Waiting Or Becoming Poem by Mystic Qalandar

Waiting Or Becoming

Waiting or Becoming?

"Waiting for the Messiah or Mahdi—and they will never come. Fearing the Antichrist or Dajjal—and they will never come."

This observation cuts to something essential: the tension between waiting and living. Across religious traditions, figures like the Messiah, Mahdi, Antichrist, and Dajjal act as mirrors. They reflect not only belief but also deep human psychology—hope, fear, longing for justice, and anxiety about chaos.

From a modernist, secular, or skeptical perspective, these figures are human constructs, not destined historical facts.

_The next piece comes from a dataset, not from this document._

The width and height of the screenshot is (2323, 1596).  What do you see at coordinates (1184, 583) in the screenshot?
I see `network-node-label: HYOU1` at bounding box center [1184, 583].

Yet for believers, their coming is a matter of faith—and waiting itself can carry profound spiritual meaning, regardless of whether they ever appear. Even as narrative constructs, they are not meaningless; they have shaped civilizations, ethics, and countless personal choices.

But the deeper issue is this: waiting for a savior can become an escape from responsibility. Fearing a deceiver can become an excuse for paranoia or control. Both can anchor us psychologically in the future rather than ethically in the present.

Still, there is a more charitable reading. The Messiah can symbolize the possibility of ultimate justice. The Mahdi can represent the restoration of balance. The Antichrist and Dajjal can embody the ever-present potential for deception—both around us and within us. Seen this way, these figures are less about literal arrival and more about recognition.

The real turning point, then, is not whether they will come. It is this: Are we postponing responsibility?

If justice, truth, and compassion are always deferred to a future savior, they are never fully lived. But if those archetypes are internalized, then the savior becomes the ethical self in action, and the deceiver becomes the ego, illusion, or falsehood we must confront within.

In that sense, whether they "come" or not becomes almost secondary. What matters is this: Are we becoming what we are waiting for—or just waiting?